#### [Work instruction]
The lines from the one holding "You are a computer-use agent. This" through the end of the records below are to be written out exactly, and nothing else; pictures are to be left out.

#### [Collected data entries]
=== Begin Enclosure ===
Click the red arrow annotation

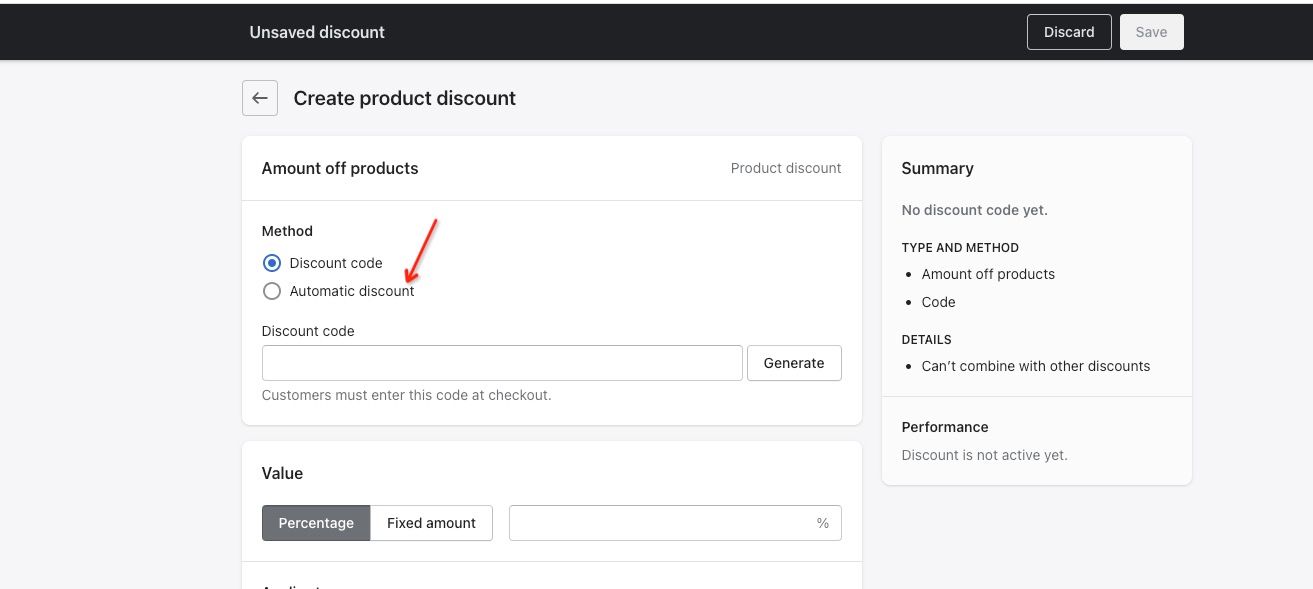pos(422,250)
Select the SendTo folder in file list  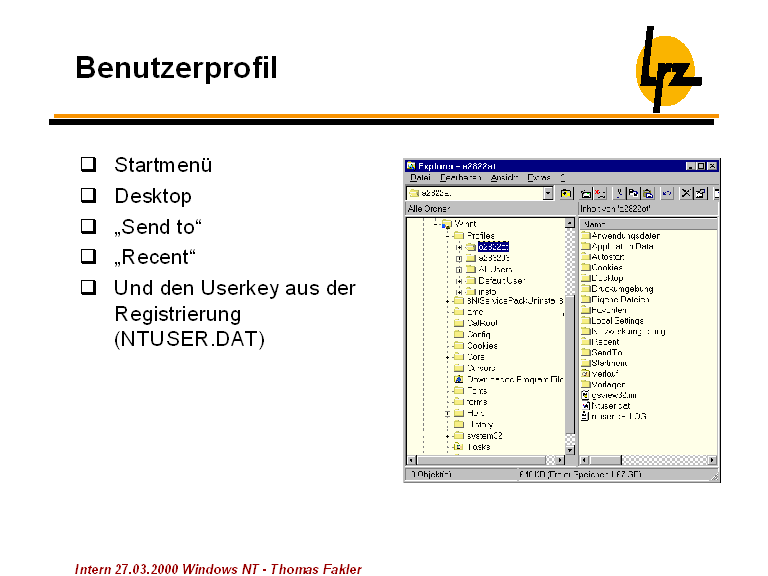point(606,352)
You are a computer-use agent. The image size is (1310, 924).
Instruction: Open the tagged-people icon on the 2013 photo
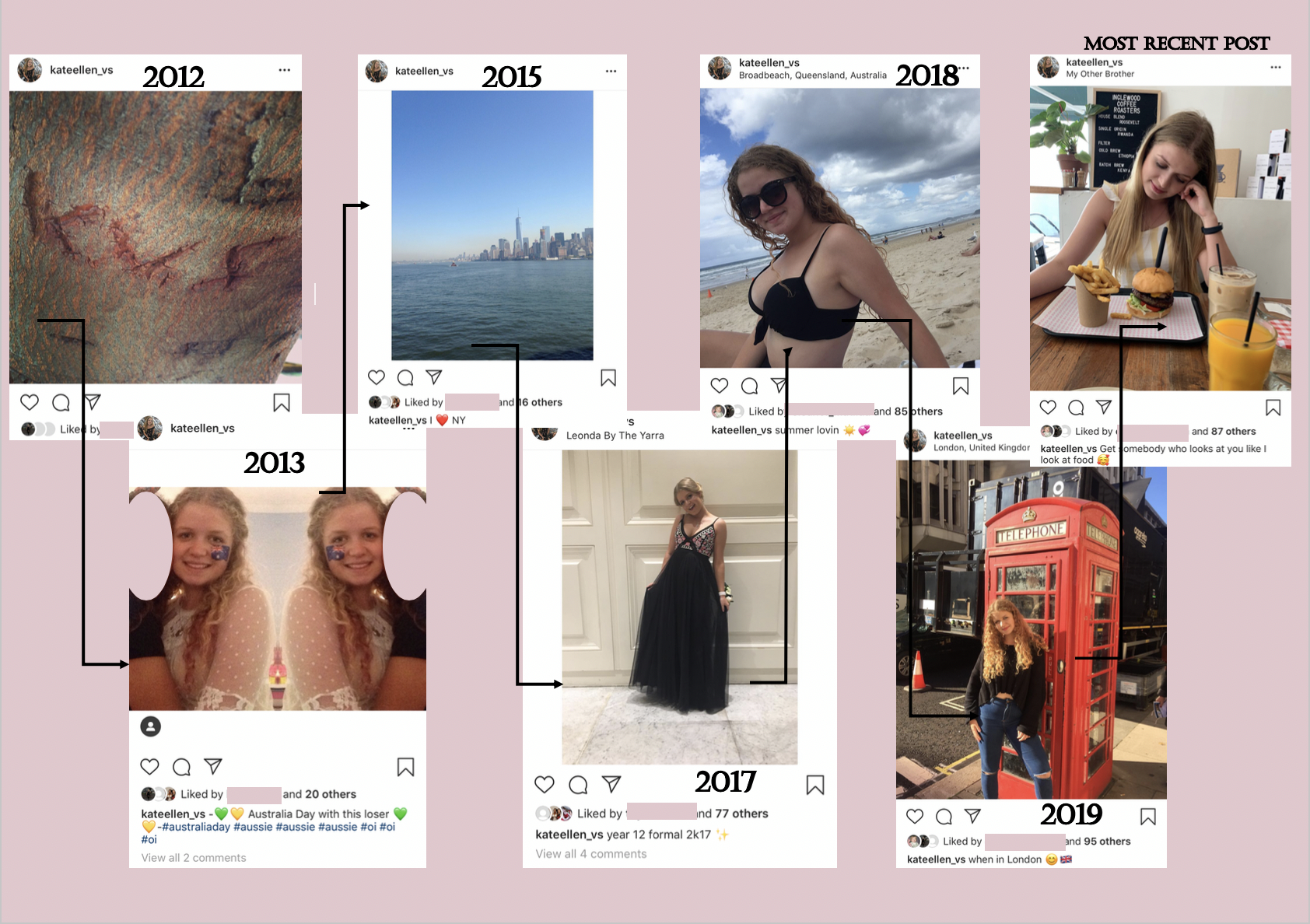[x=150, y=726]
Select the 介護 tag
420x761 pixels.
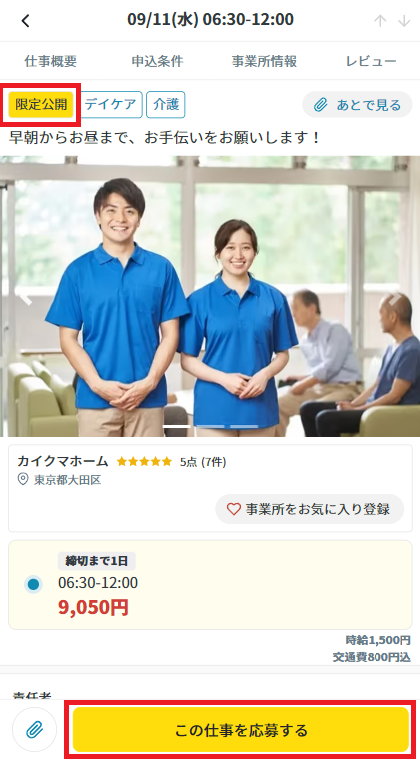tap(166, 105)
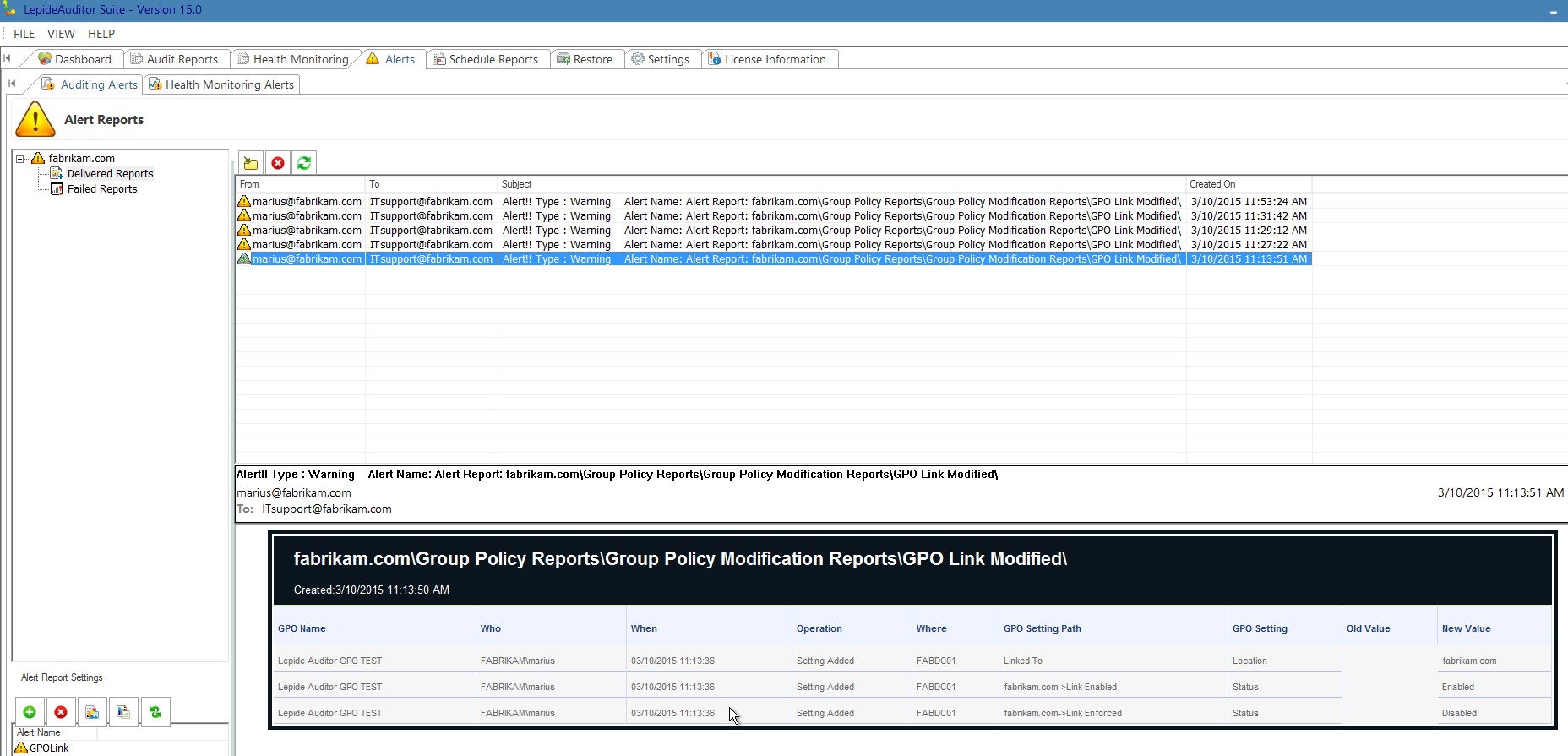Click red remove icon under Alert Report Settings
Image resolution: width=1568 pixels, height=756 pixels.
(61, 712)
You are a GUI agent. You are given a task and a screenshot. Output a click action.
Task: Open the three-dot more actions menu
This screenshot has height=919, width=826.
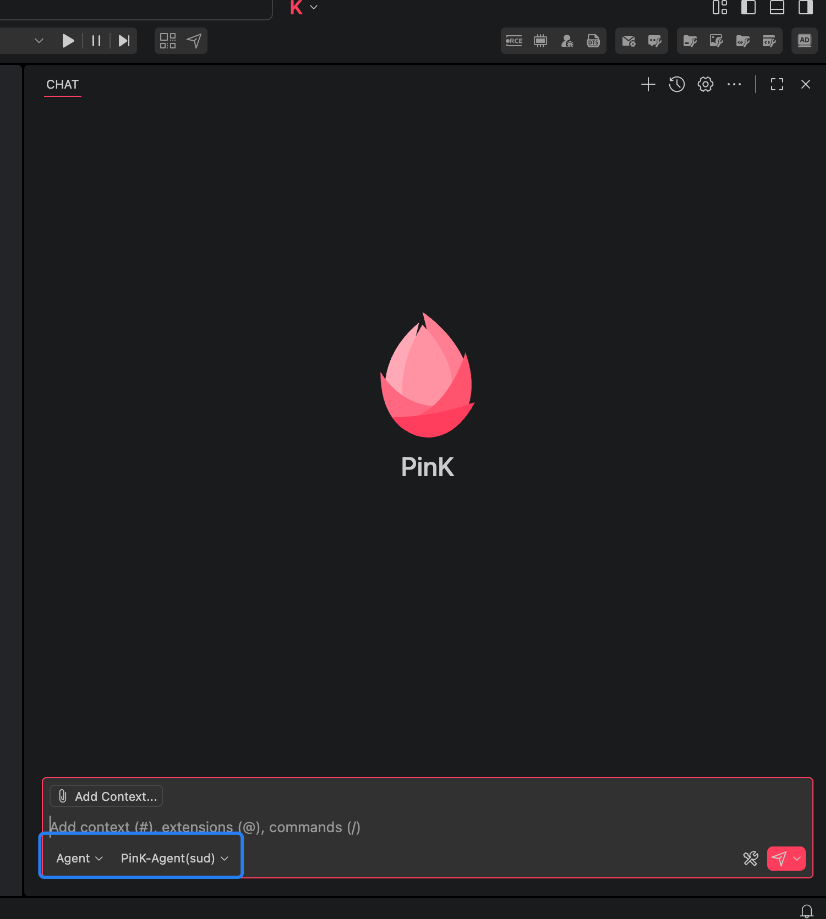pos(734,84)
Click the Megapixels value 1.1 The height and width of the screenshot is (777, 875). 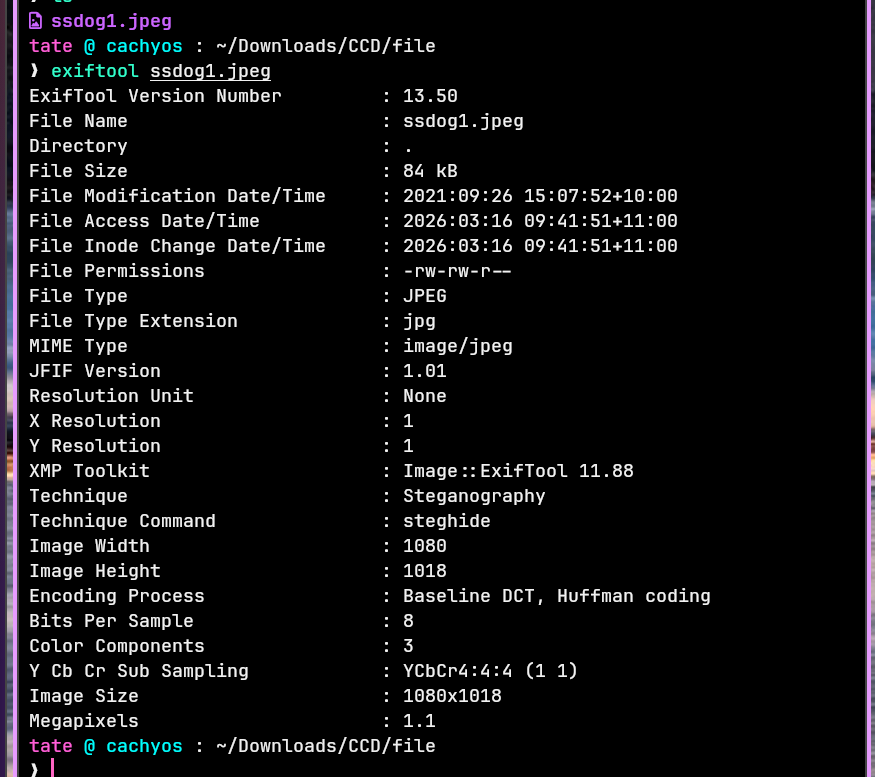point(419,721)

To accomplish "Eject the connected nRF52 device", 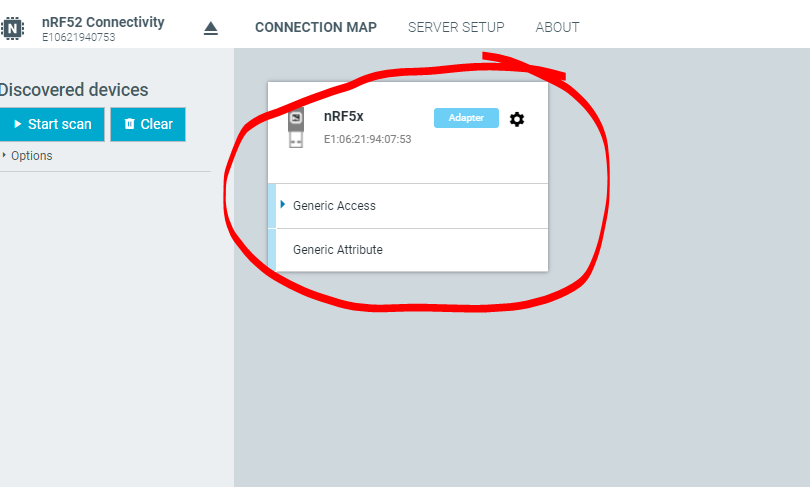I will pyautogui.click(x=211, y=28).
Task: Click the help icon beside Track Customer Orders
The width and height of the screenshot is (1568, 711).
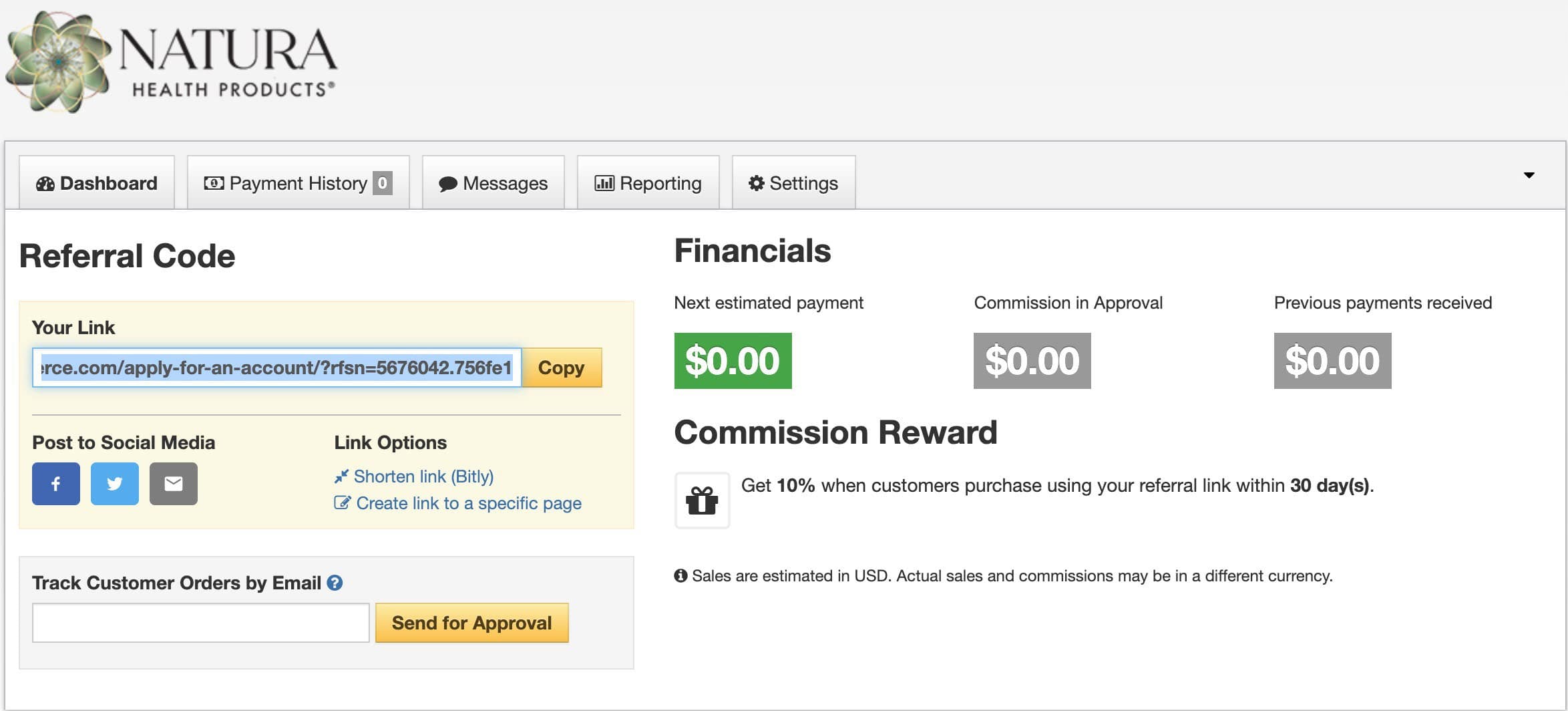Action: coord(335,583)
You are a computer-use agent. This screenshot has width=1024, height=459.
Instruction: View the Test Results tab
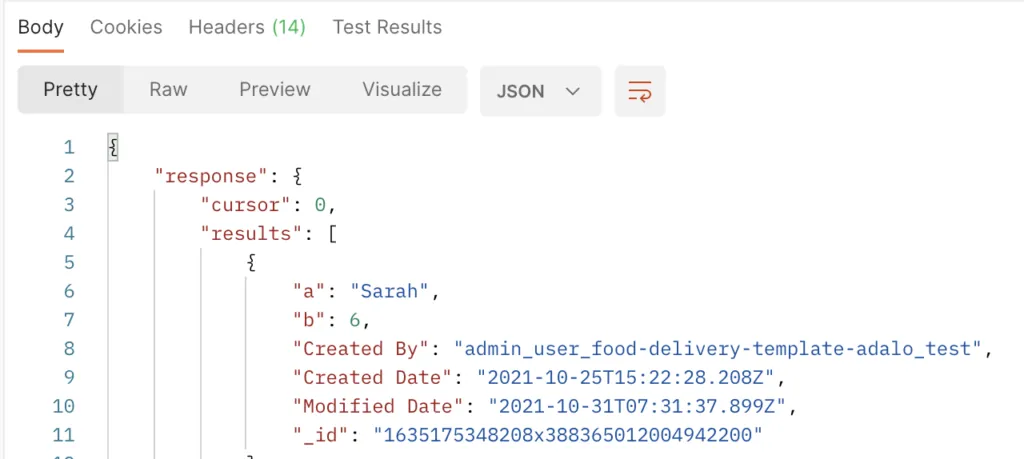[387, 27]
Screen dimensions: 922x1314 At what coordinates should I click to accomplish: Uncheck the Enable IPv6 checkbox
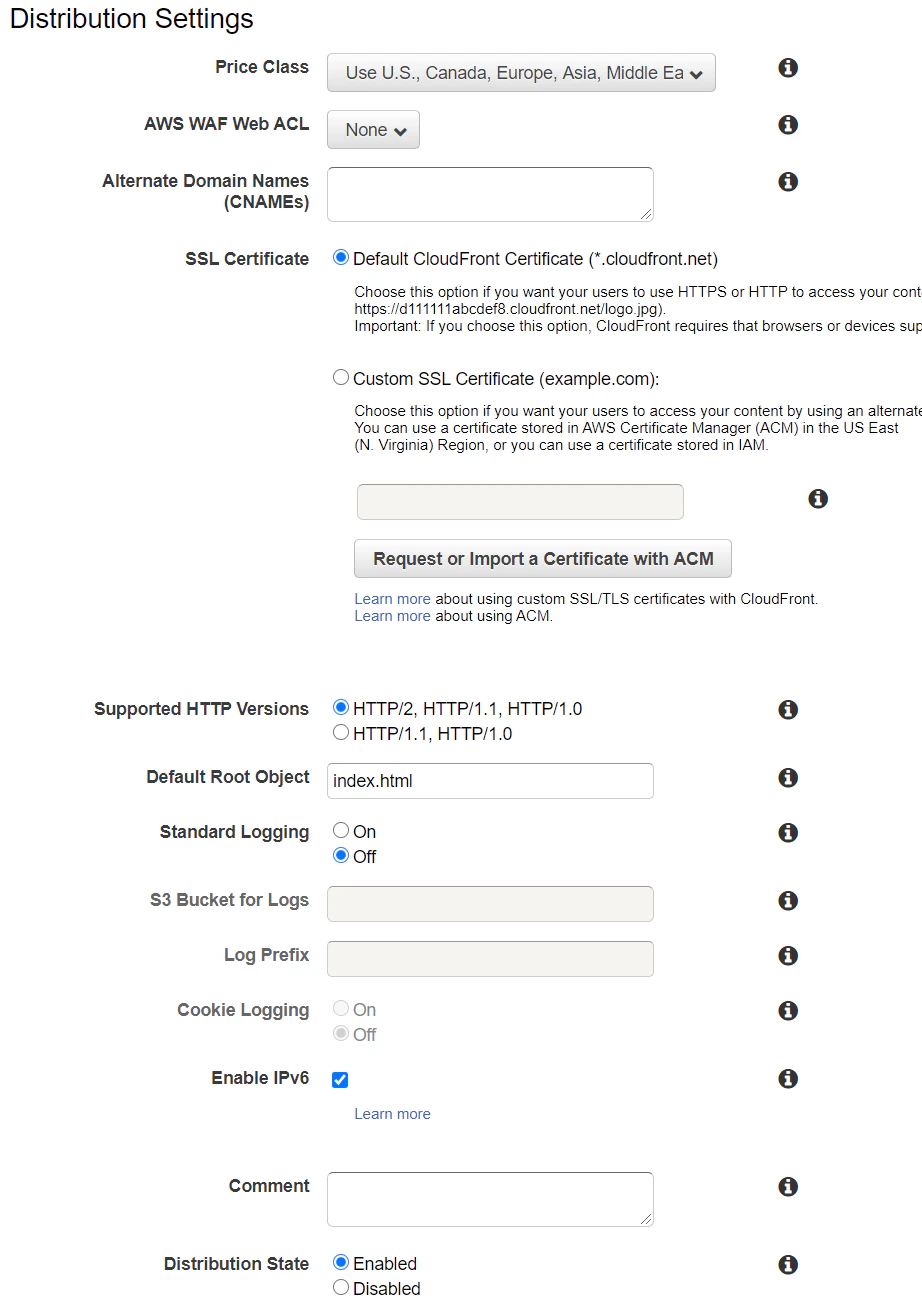(x=340, y=1080)
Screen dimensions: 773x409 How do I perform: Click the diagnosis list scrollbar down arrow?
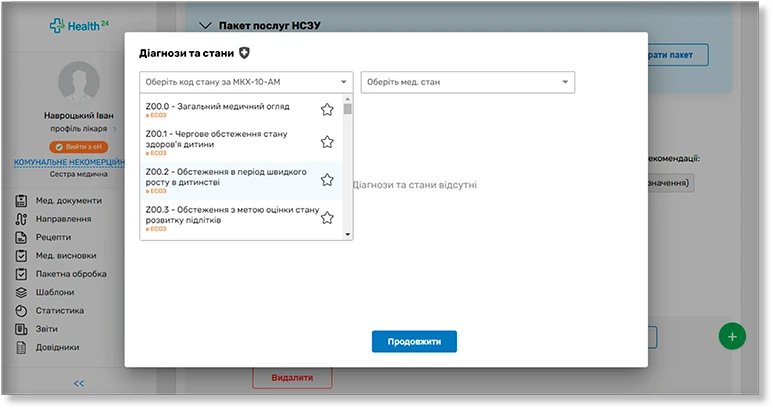coord(348,234)
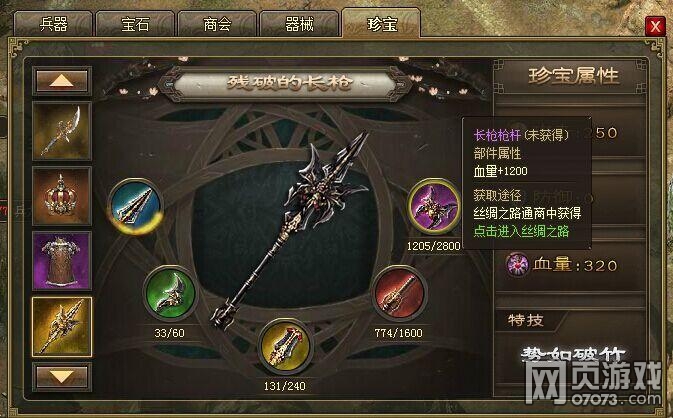Click the red component showing 774/1600

399,294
=== End Enclosure ===
#### [Exercise solution]
You are a computer-use agent. This screenshot has width=1024, height=459.
Instruction: View the Test Results tab
[387, 27]
Screen dimensions: 922x1314 At what coordinates should I click to accomplish: Uncheck the Enable IPv6 checkbox
(x=340, y=1080)
Screen dimensions: 773x409 How do I perform: Click the diagnosis list scrollbar down arrow?
coord(348,234)
Click the red component showing 774/1600

399,294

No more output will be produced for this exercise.